Turn Your Photos into Artistic Sketches with Code

Python for Art — Simple Computer Vision Programming Project

In this article, I will show you how to convert your photos into hand-drawn art pieces using python code. As an art and tech enthusiast, I decided to combine both fields in a straightforward project. This project will show you that programming is not just about finding solutions to coding problems. Programming can also be used to showcase your creativity in action, for example, by creating pencil sketched-looking artworks.

After working on this project, you will have some insight on how to use OpenCV(Computer Vision Library) in hands-on python projects. I hope you will enjoy and learn something new after reading this article.

Without losing any time, let’s get started!

Table of Contents:

  • Python
  • Getting Started 
  • Step 1— Define the Image
  • Step 2— Image Preprocessing 
  • Step 3 — Blend the Artwork
  • Final Step — Export the Result

Python

Python is a general-purpose programming language that is becoming ever more popular for analyzing data. Python also lets you work quickly and integrate systems more effectively. Companies from all around the world are utilizing Python to gather bits of knowledge from their data. The official Python page if you want to learn more.


Getting Started

In this project, we will be using two python libraries. The main library is OpenCV, which is a well-known computer vision project. And the second library that we will need is PIL, which is an image processing library. 

OpenCV (Open Source Computer Vision)

ACTIVITY A: Duplicate everything in the photo-sketch article from "Without losing any" down to "want to learn more.".
ACTIVITY B: Decide whether each statement agrees with the photo-sketch article, and answer yes or no, quoting the deciding words: (i) The project relies on three Python libraries. (ii) PIL is described as an image processing library. (iii) The last item in the table of contents is about exporting the result.
You will not need the entries to do any of the tasks.

PROVIDED INFORMATION:
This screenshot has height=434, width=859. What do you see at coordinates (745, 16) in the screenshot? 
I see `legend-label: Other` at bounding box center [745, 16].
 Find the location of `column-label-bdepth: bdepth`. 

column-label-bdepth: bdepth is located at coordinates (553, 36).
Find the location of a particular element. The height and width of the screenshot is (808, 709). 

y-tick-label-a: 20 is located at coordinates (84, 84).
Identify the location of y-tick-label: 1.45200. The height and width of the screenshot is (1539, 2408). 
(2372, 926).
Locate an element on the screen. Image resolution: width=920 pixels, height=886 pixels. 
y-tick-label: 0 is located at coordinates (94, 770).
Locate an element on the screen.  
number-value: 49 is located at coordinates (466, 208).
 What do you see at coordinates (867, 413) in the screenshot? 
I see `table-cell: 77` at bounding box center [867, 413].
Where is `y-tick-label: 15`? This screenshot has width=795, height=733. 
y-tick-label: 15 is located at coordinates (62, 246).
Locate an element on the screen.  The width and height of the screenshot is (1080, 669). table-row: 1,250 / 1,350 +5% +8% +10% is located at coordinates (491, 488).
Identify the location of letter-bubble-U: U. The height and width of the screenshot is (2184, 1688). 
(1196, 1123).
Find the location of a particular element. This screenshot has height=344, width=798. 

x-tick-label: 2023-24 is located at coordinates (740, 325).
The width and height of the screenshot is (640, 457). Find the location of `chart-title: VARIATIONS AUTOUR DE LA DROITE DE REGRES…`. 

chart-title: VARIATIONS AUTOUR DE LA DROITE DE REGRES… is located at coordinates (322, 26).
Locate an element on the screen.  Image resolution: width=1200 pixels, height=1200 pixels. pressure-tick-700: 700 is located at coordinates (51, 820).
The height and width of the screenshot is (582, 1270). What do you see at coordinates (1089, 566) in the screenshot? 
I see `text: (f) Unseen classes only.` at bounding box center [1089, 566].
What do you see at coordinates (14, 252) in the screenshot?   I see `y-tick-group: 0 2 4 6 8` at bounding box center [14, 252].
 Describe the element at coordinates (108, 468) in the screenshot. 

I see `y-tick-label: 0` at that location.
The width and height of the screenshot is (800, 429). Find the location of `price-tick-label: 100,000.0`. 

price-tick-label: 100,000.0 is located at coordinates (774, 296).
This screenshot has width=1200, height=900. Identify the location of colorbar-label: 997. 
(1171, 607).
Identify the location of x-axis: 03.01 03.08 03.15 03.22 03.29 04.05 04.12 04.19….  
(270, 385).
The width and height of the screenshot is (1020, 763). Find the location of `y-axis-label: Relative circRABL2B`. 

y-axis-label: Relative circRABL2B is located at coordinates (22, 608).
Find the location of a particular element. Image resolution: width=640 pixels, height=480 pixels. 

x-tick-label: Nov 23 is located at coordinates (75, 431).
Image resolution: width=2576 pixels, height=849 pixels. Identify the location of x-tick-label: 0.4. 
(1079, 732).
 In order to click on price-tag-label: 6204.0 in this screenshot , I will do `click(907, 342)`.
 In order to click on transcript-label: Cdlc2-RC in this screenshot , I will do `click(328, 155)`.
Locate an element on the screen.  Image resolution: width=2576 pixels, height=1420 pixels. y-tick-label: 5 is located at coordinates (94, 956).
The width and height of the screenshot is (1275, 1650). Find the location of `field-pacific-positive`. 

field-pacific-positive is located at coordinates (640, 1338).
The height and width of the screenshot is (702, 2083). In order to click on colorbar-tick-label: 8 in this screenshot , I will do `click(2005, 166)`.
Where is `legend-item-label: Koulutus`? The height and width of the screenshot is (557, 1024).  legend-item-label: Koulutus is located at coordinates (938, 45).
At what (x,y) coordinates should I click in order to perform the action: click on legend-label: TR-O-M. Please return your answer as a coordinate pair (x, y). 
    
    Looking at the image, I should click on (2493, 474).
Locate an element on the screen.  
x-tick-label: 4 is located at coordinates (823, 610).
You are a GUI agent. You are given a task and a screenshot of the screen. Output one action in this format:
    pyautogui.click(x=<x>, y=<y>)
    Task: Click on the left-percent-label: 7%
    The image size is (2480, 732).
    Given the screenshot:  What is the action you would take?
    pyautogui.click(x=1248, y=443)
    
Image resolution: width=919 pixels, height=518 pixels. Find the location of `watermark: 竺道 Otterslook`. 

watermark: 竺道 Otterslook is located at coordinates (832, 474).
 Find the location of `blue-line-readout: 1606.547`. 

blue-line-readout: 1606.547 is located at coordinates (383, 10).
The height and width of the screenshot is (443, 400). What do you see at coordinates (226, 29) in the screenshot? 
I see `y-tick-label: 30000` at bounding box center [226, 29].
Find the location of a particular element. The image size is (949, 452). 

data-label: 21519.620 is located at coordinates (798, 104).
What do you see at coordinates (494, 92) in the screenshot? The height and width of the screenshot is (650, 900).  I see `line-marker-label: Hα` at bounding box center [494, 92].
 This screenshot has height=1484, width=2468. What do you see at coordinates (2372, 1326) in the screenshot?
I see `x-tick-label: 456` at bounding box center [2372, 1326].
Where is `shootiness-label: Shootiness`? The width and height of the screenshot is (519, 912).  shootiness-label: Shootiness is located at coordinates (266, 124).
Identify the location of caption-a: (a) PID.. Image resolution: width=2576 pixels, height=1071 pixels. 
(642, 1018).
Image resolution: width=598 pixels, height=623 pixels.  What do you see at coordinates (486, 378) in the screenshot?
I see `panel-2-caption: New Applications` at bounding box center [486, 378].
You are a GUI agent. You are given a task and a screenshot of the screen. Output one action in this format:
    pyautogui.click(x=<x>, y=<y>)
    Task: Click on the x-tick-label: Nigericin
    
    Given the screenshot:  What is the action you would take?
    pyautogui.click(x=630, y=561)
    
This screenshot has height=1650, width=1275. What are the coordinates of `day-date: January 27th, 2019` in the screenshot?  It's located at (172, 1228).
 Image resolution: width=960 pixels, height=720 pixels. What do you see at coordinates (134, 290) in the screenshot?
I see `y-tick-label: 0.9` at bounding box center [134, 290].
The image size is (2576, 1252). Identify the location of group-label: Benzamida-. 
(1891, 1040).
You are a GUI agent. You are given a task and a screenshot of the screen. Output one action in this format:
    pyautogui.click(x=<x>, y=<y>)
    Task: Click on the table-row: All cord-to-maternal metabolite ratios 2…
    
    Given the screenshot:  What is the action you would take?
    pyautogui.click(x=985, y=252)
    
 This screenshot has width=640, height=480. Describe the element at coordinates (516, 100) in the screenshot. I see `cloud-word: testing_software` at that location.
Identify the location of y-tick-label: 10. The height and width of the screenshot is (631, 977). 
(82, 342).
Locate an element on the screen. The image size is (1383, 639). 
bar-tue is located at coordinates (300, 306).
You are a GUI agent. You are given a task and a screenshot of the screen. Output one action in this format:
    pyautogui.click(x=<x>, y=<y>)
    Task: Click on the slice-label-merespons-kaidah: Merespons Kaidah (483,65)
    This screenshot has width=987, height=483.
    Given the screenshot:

EXERCISE RESULT A:
Without losing any time, let’s get started!

Table of Contents:

  • Python
  • Getting Started 
  • Step 1— Define the Image
  • Step 2— Image Preprocessing 
  • Step 3 — Blend the Artwork
  • Final Step — Export the Result

Python

Python is a general-purpose programming language that is becoming ever more popular for analyzing data. Python also lets you work quickly and integrate systems more effectively. Companies from all around the world are utilizing Python to gather bits of knowledge from their data. The official Python page if you want to learn more.

EXERCISE RESULT B:
(i) No: "In this project, we will be using two python libraries."
(ii) Yes: "the second library that we will need is PIL, which is an image processing library."
(iii) Yes: "Final Step — Export the Result"